How Private Equity Funds Are and Should Be Using Social Media


Can professional investors use social media?  Or, is social media strictly for teenagers and staying in touch with your friends?

Historically, institutional investors kept their investing strategy and their activities very discreet. Today, however, some are aggressively employing social media tools to discuss their strategies, deals in the pipeline, and even their political views and sporting accomplishments.

According to Jeff Bussgang, General Partner at Flybridge Capital Partners, about 10-15% of the 1,000 active venture capitalists in the U.S. blog. Fewer private equity funds are using social media for outreach, but 2xPartners, Healthpoint Capital, and MCM Capital Partners are notable exceptions.  Many investors remain ambivalent about social media because the advantages of using it are not always apparent, while the detractions can be very clear.

Private equity investing is a relationship business. As more of our personal relationships move online, social media becomes a very cost-effective way to strengthen a firm’s corporate relationships. Robert Bruner, Dean of the Darden School of Business, observed in an interview that social media is particularly important in origination because of the significance of “weak ties” in identifying investment opportunities. In addition, he predicted that the rise in importance of online networks will make the most credible players even stronger.  I suggest the reason for that is: as people consider doing business with others that they know primarily online, a known brand becomes a significant expediter of a potential transaction.

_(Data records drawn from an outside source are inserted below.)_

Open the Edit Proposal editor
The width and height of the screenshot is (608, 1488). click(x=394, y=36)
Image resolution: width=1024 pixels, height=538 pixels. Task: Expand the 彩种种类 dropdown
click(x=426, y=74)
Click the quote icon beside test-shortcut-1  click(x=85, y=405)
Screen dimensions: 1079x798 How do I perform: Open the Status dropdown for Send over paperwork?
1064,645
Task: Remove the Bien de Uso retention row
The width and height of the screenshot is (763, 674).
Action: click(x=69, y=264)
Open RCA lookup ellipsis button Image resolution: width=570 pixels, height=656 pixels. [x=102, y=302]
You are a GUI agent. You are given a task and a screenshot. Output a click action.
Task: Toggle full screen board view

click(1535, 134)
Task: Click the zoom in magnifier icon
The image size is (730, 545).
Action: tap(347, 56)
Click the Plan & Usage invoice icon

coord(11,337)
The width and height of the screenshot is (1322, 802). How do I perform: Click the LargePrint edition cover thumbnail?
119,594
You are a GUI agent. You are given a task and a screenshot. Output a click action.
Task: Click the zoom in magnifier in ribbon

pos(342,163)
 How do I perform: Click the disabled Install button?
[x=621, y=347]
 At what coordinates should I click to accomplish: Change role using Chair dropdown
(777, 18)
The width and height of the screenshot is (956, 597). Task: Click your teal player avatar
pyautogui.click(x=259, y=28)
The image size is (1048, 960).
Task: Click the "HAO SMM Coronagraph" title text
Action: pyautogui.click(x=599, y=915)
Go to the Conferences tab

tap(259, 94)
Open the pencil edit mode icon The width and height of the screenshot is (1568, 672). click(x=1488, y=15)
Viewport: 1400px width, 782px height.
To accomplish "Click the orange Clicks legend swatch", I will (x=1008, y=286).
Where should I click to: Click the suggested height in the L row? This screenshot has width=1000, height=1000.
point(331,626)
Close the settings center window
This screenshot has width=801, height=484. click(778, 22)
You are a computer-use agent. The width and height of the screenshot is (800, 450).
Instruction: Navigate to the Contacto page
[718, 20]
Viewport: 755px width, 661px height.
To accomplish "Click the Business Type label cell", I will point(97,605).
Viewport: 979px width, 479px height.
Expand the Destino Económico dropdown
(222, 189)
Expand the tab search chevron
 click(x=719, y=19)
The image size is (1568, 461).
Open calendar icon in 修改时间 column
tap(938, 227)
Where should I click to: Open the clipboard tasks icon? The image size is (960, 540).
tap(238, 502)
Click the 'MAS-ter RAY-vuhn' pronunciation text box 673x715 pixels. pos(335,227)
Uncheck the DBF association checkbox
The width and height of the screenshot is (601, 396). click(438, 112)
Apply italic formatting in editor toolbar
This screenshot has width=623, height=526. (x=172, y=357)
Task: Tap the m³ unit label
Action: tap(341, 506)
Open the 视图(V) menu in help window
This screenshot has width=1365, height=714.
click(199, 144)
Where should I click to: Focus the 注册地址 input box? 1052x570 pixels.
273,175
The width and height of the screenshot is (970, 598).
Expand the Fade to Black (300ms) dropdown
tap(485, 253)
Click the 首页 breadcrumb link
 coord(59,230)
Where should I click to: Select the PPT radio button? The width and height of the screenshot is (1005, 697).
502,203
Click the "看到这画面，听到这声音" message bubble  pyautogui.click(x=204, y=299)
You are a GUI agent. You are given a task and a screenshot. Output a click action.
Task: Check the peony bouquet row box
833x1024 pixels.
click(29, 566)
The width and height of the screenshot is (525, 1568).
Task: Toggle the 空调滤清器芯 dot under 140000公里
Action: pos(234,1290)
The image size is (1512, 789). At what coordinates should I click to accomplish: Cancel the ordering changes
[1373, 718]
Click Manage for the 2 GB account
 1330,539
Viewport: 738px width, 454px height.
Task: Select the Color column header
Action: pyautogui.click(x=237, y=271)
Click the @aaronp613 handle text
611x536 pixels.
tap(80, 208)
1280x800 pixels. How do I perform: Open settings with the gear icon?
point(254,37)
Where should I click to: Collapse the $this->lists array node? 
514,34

In 2010, I published the first-ever study of best practices in deal origination with my coauthor Chris Farmer, CEO of Signalfire.  We found that some of the best-performing investors are benefiting from openly discussing their investment theses; doing so increases their perceived expertise and trustworthiness, and thus generates qualified dealflow.  Our research indicates that for these social media-savvy funds, their visibility to investors and potential portfolio companies more than makes up for whatever competitive edge they lose by giving outsiders insight into their activities.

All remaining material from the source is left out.